At this late hour—after a spate of disciplinary actions or investigations against academics for their liberal or left “abusive speech,” some of which really is abusive by Barrett’s broad definition (e.g., Steven Salaita, George Ciccariello-Maher, Johnny Eric Williams, Tommy Curry, Dana Cloud, Lisa Durden)—Barrett should also be aware by now what the political right will do with her ideas. The right may claim that for Christian students to read the incendiary rhetoric of Nietzsche or perhaps even the calmly-stated claims of Darwin is an intolerable, insulting stressor that they should be protected from; the right may claim likewise that Jewish students should not subjected to the stressful speech of anti-Zionists, an abusive insult to their suffering European ancestors and their threatened Middle Eastern co-religionists; the right may repurpose feminist rhetoric, as they have been doing for a very long time, to object that certain “obscene” artworks are too stressful for students to endure; the right may even claim that the language of Frantz Fanon or Karl Marx are, in their threat or implication or incitement of physical violence toward European people or middle class people, abusive stressors that ought not to be tolerated while universities are publicly funded. (Don’t miss the last five words—they are important!)

Please remember that nothing in the above paragraph is ruled out by Barrett’s premises, which only include the arguments that some forms of speech cause stress and are therefore equivalent to violence, and that in conclusion such speech ought to be proscribed.

In contrast to Barrett, I contend that universities cannot be in the business of protecting people from stressors of all sorts. The traditional mission of the university—to produce a well-informed, well-rounded, and cultivated citizenry, especially one capable and competitive in labor—cannot survive such a definition. Especially in so far as a university education no longer guarantees accession to middle-class professions, it may be more urgent for students to become resilient toward the entire universe of non-respectable or -respectful speech they will encounter in the working and living world, much of which remains unpoliced by bureaucracies schooled in progressive thought as modified by psychiatry.
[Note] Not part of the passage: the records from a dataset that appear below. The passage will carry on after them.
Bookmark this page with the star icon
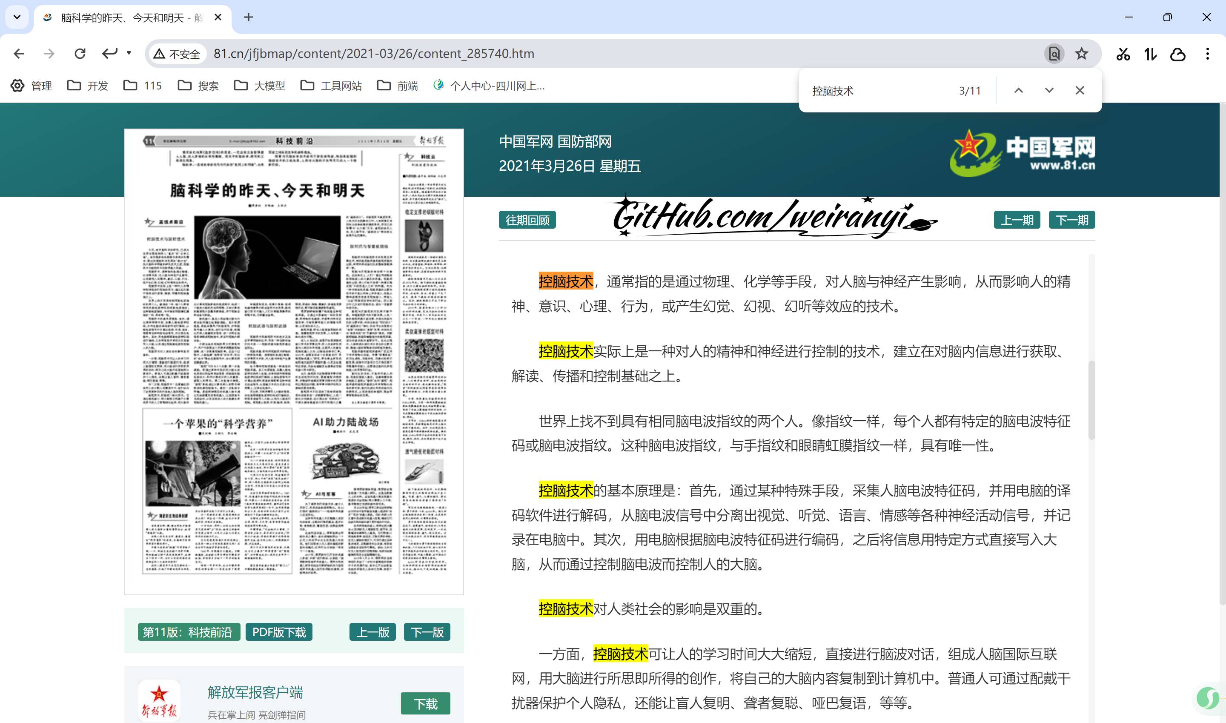The width and height of the screenshot is (1226, 723). pos(1081,54)
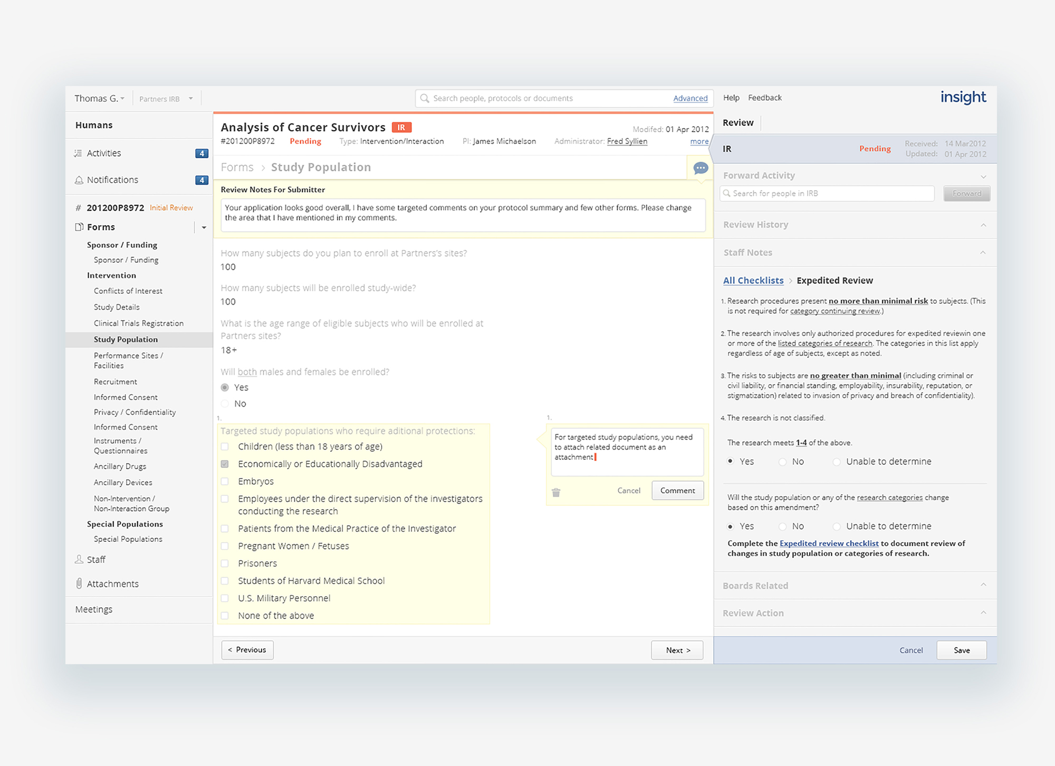
Task: Click the Comment button
Action: pos(677,491)
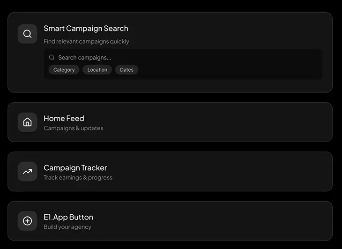
Task: Select the E1.App Button label
Action: 68,217
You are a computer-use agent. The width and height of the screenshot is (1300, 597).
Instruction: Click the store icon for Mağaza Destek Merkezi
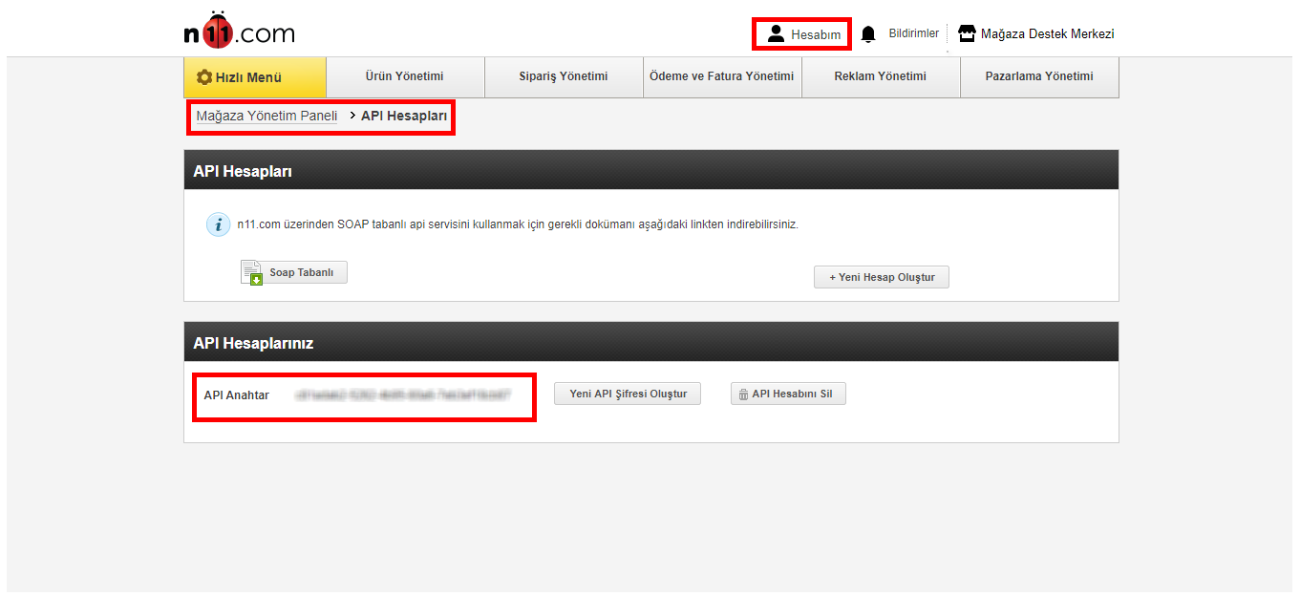[967, 34]
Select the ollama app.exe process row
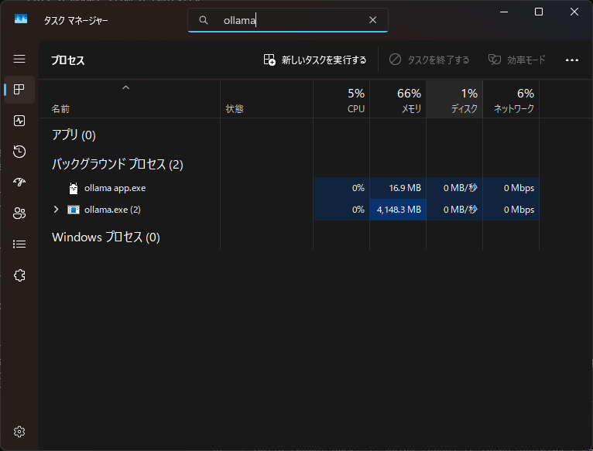 pyautogui.click(x=115, y=188)
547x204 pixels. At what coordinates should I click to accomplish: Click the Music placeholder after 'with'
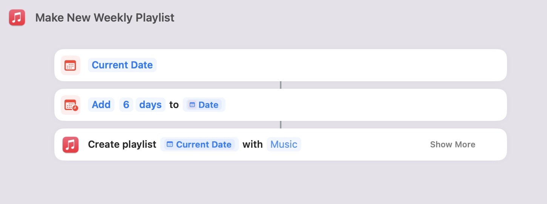(x=284, y=144)
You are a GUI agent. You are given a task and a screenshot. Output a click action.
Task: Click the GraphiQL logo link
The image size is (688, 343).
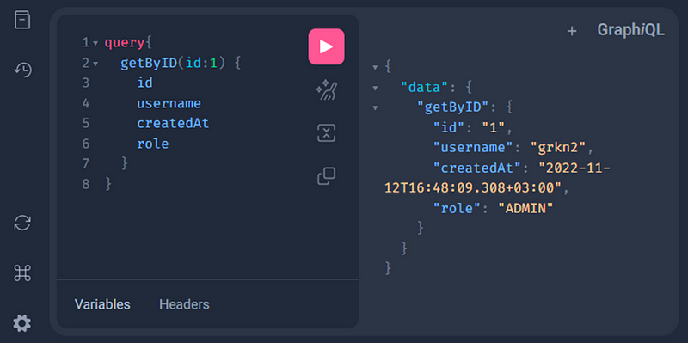tap(630, 30)
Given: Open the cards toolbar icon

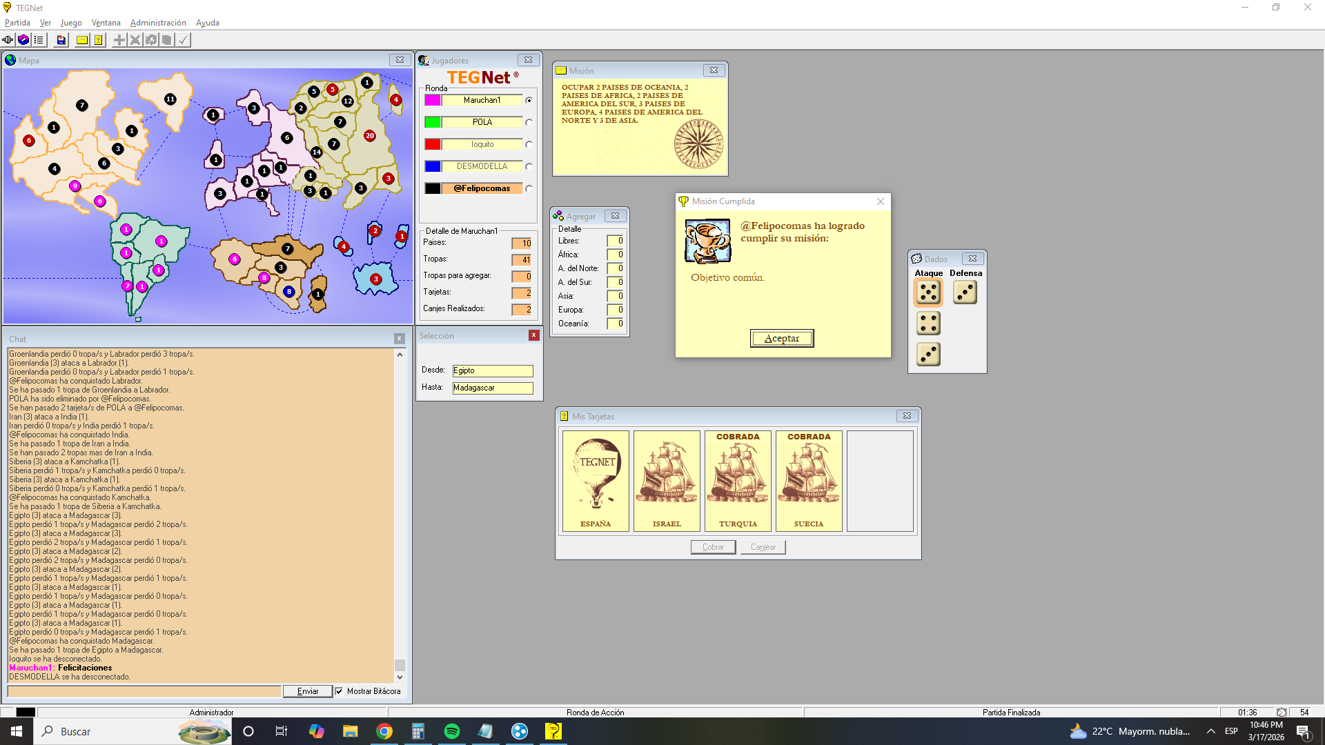Looking at the screenshot, I should point(99,40).

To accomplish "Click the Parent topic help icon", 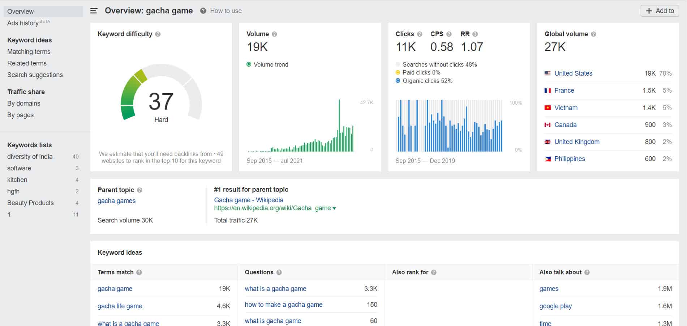I will [x=139, y=190].
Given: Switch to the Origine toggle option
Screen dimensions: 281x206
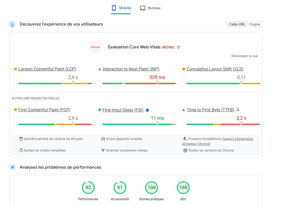Looking at the screenshot, I should (254, 24).
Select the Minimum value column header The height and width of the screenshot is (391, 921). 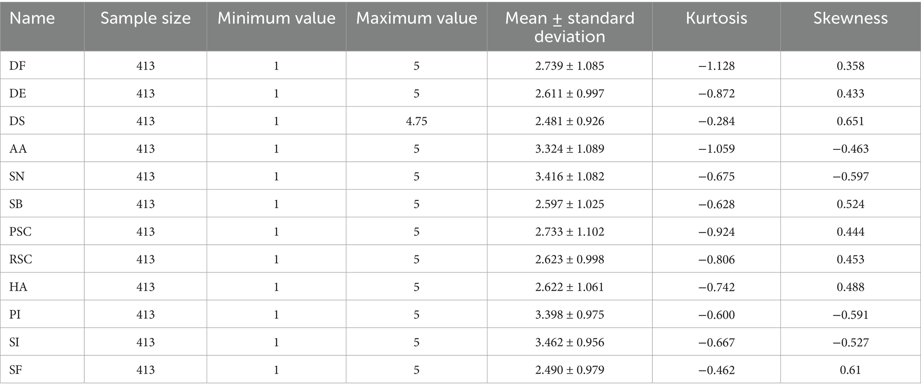tap(276, 18)
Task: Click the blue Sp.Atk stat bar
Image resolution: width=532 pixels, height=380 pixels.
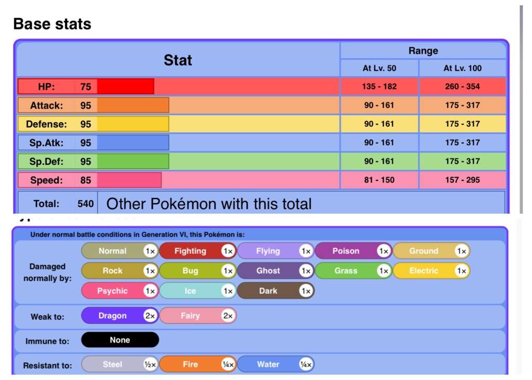Action: (132, 143)
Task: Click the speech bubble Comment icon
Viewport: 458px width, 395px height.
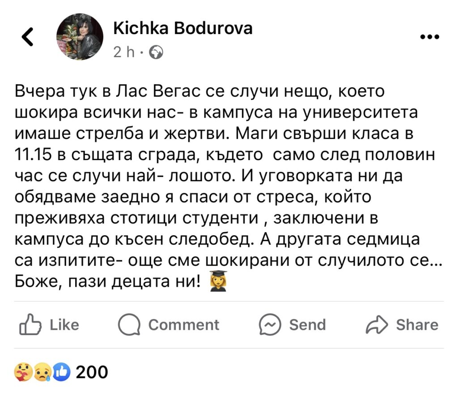Action: (128, 325)
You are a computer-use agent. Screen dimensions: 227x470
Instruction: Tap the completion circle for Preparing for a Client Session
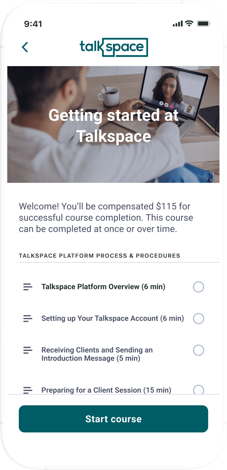coord(198,390)
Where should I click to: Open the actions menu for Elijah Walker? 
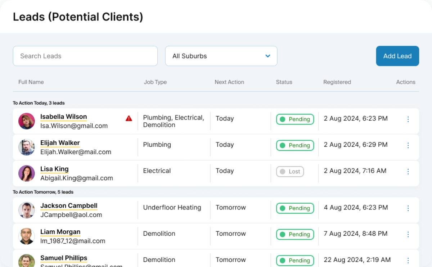pos(408,145)
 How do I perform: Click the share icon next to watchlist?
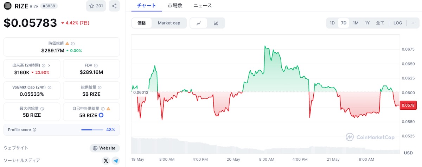coord(114,6)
Finally, a word on the meanings of “violence.” Social and even natural scientists often use terms borrowed from the humanities without, understandably, always elaborating on their provenance or implications. The idea of “discursive violence” or “epistemic violence,” which quietly underlies Barrett’s use of “speech is violence,” is one such term. It has its origins in a Marxist-inflected post-structuralism: figures such as Derrida, Foucault, and Spivak claimed that violence was done in the discursive realm when the dominant discourses or languages of any given moment excluded certain other discourses or languages from being heard or, more importantly, from being intelligible if heard. (See here for a useful gloss on Spivak’s use of the term.) This epistemic violence was often enough accompanied by physical violence, from that of colonial occupation to that of incarceration in mental institutions, and that is what gives it force. It does not obviously follow that middle-class students at pricey institutions guarded by police forces and destined for positions of relative social power meet the description of the victims Foucault or Spivak had in mind—and I have to imagine that Spivak, at least, would be quite hostile to the appropriation of this sort of rhetoric by her students at Columbia; part of the point of her famous essay, “Can the Subaltern Speak?” was to inquire whether she, as a privileged and educated bourgeois cosmopolite, could understand or interpret the subaltern (those Indian women who had died by sati), not that she was one. In fact, I could go even further and say that the dominance of psychology or sociology as disciplines discrediting other ways of understanding psyche and society on models other than rationalization is closer to what post-structuralists meant by “epistemic violence” than something like hate speech as such—a theory that will probably stress out psychology professors!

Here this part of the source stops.